I recovered from that flu after 24 hours or so. Guess it really was just the old-fashioned flu. Felt good for a couple of days. Made myself get out every single day. Very important for people with depression. Sunshine and motivation really does make a big difference in mood.
I got a call from the new apartment owner on Monday saying I would definitely have the keys to my new place on May 2nd. So that was good news. B***, who has so kindly offered to do the move for me, came over and we made some plans. I think we’re going to plan the move in a few stages. The apartment is so tiny that I think moving in one day would just fill the whole place with boxes and leave no room to move.
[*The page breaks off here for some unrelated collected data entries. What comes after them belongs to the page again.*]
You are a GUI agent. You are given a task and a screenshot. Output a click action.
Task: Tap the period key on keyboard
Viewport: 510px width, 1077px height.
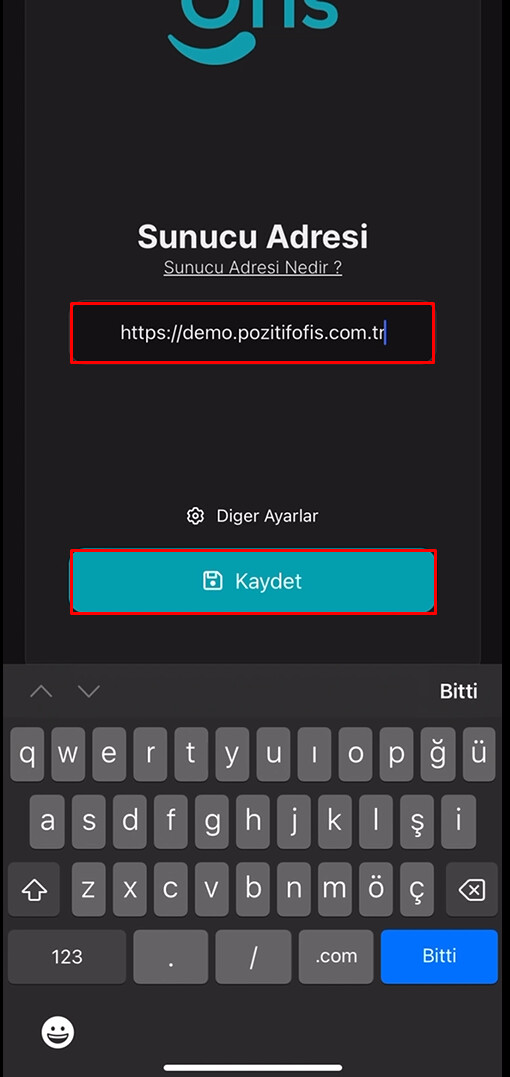pyautogui.click(x=171, y=956)
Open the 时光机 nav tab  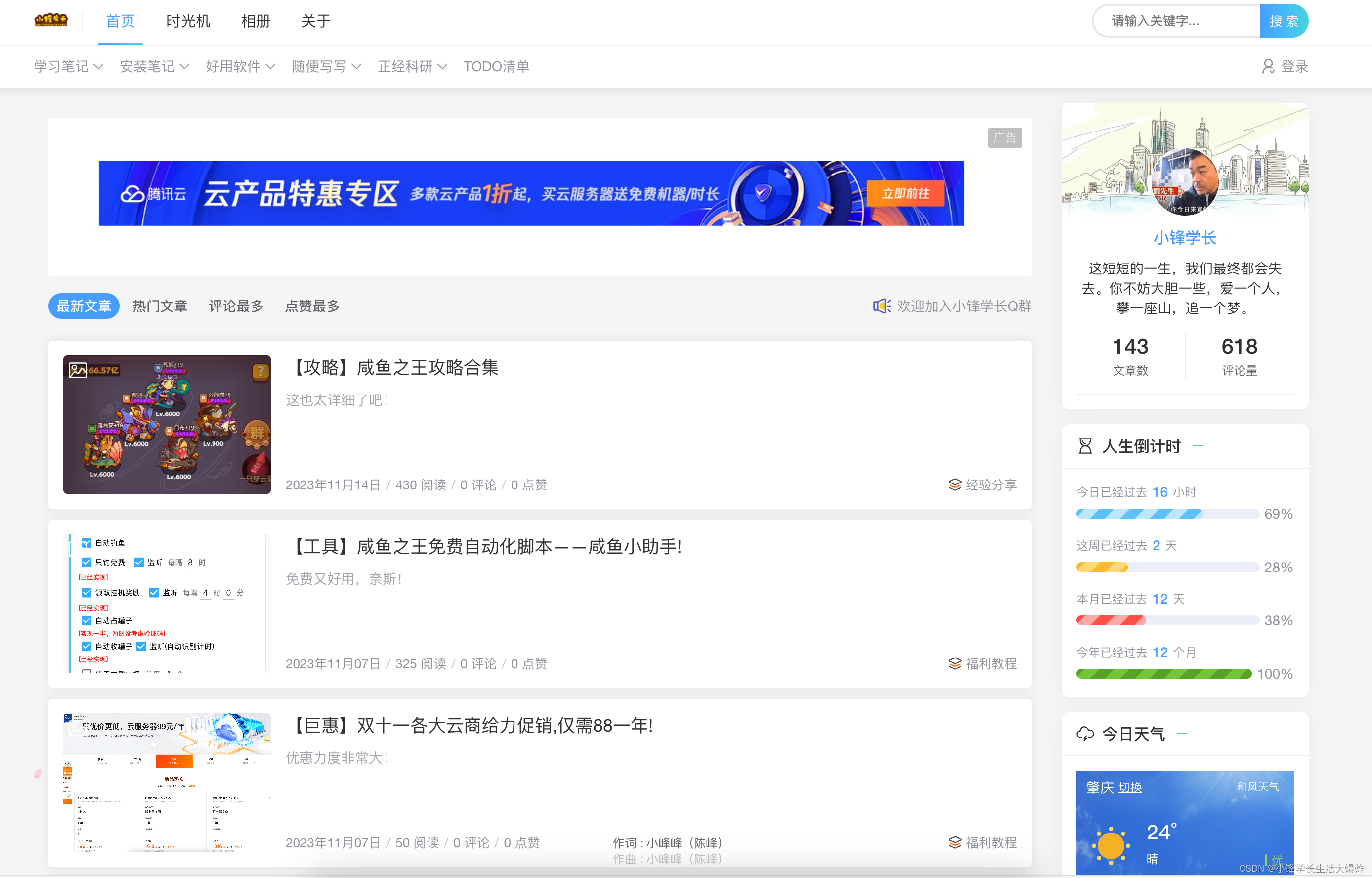[188, 22]
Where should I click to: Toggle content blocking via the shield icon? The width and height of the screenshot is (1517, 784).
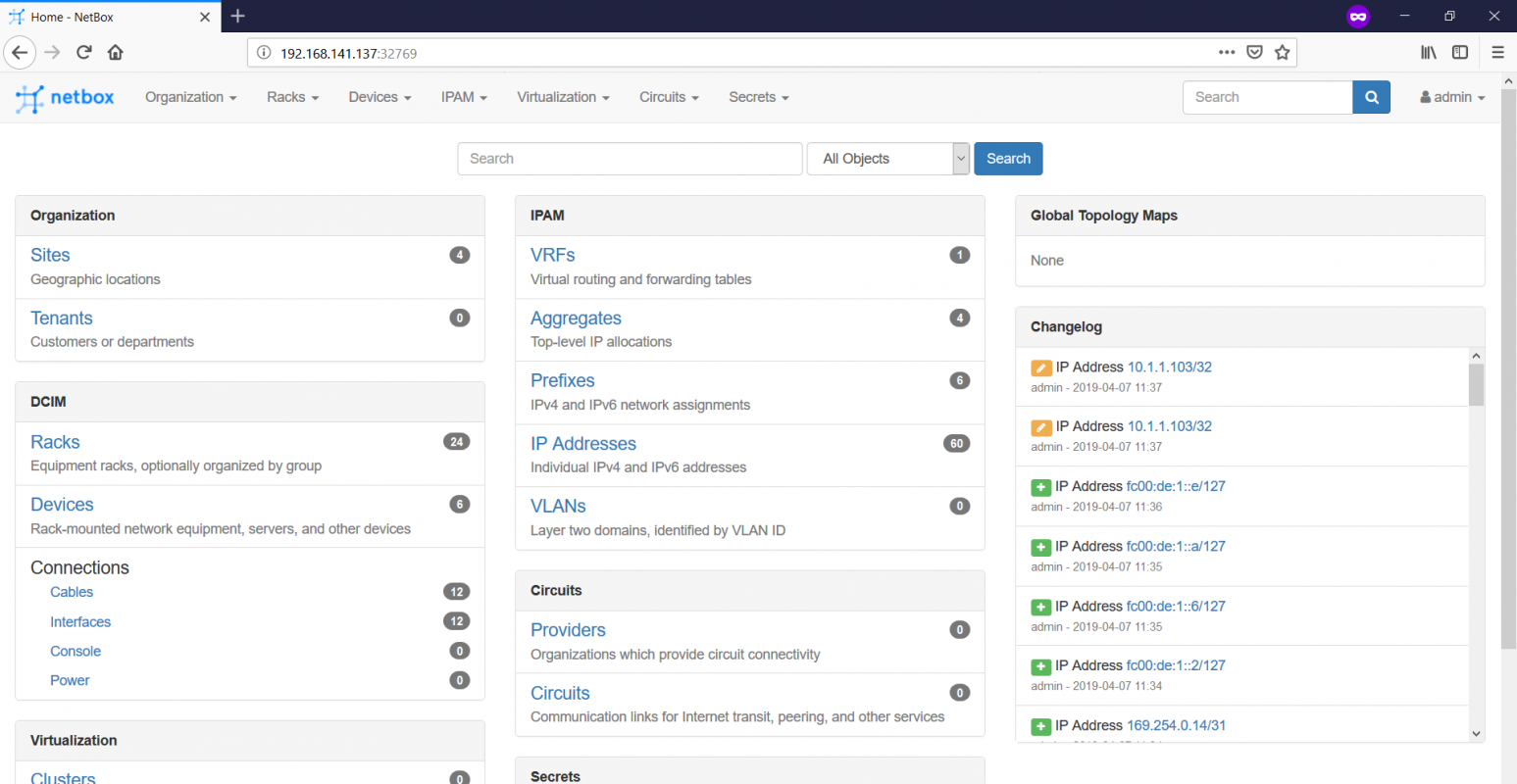[x=1255, y=52]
So i am hoping to go in there on the day I get the keys and do a MAJOR clean. (If you’ll remember I said it was horribly filthy due to it being occupied by a an old gentleman who wasn’t able to walk let alone clean so it was quite neglected) The next day, I want to bring all the kitchen boxes and put all that away in the cupboards. The next day, the bathroom and closets. That will take care of quite a few of the boxes. Then B*** and I will do the actual truck move. It’s going to be a tiring time but overall I do believe it will be easier in the end. I’m so grateful that I have B*** helping me. I really was terribly worried about how I would manage to do it on my own. Now that I have dates I can plan much better. So it looks like things will be happening a bit earlier than I thought so that is good news.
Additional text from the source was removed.